Here is a fact every AI demo conveniently ignores: your LLM provider will go down. Not "might." Will. They rate-limit you mid-launch, deprecate the model your app depends on, raise prices overnight, and have regional outages. On the day that happens, a single-provider app is simply down — and you find out from your users.
An LLM gateway with a fallback chain is the unglamorous layer that fixes this. It routes each request down a priority list of providers until one succeeds, trips a circuit breaker on the ones that fail, and keeps your agent answering. This is how I built Agent-Routing, extracted from 18 months of running it in production.
1. Fallback Chains Per Task Class
Not every task wants the same provider. Code generation, prose, and cheap classification have different best-fit models and different cost tolerances. So the router keys a separate priority chain to each task class:
code: openai -> gemini -> anthropic -> ollama
content: gemini -> openai -> anthropic -> ollama
ui: gemini -> openai -> ollama
simple: openai -> gemini -> ollama
The rule is simple: try the first provider; on failure or timeout, fall through to the next. No API key for a provider? It's skipped. All cloud providers down? A local Ollama model serves the request. The agent never fully stops. My portfolio's own assistant runs a chat chain of free providers this way — NVIDIA NIM → Groq → OpenCode Zen → OpenRouter with a paid model held back as the last-resort safety net.
2. The Session Circuit Breaker
Naive fallback has a hidden cost: if a provider is down, every single request still tries it first, waits for the timeout, and only then falls through. Under load that's thousands of wasted, slow calls. The fix is a circuit breaker — once a provider fails all its models, mark it OPEN for the rest of the session and skip it entirely:
CIRCUIT OPENED: openai failed all models and is marked down for this session.

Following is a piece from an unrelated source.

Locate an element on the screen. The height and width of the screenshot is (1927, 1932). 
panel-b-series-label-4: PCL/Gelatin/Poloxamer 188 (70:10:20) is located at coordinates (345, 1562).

This is the difference between "degrades gracefully" and "hangs for everyone." The first failure pays the timeout cost; every request after it routes straight to a healthy provider.
3. Budget-Aware Routing
Reliability without cost control is how you wake up to a four-figure bill. The router can take a per-call budget and only route to models whose estimated cost fits:
await router.chat(prompt, system, 'code', 0.3, 4096, budget: 0.001);
// Only routes to models whose estimated cost fits within $0.001
Combined with a free-provider-first chain, this means the expensive model only ever runs when the cheap ones have genuinely failed — the cost ceiling and the reliability floor are the same mechanism.
4. Token Optimization (Free Savings on Every Call)
Before a prompt is sent, the router compresses it: filler words and phrases removed, whitespace collapsed. On verbose prompts that's a routine 10–20% reduction in input tokens — and since you pay per token on every provider in the chain, that saving compounds across every fallback attempt.
5. Guardrails: The Gateway Is Also a Checkpoint
A single choke point for all LLM traffic is the perfect place to enforce safety. The router checks input for prompt injection before it ever reaches a model, and scans output to redact leaked secrets — API keys, JWTs, database connection strings — before returning:
- Input: prompt-injection detection rejects obvious attacks at the door.
- Output: secret-pattern redaction stops a model from echoing a credential into a response.
You can't bolt this on at 40 call sites. You get it for free when every call goes through one gateway.
What I Built
Agent-Routing implements all five: per-task fallback chains, session circuit breakers, budget-aware routing, token optimization, and injection/secret guardrails. The demo runs in mock mode with no API keys. The same router powers the grounded assistant on this site — see how I built the chatbot for it running live, and the concepts behind multi-agent systems for where routing fits in the bigger picture.
If you're tired of AI hype, this is the kind of boring layer that actually decides whether your app survives contact with production.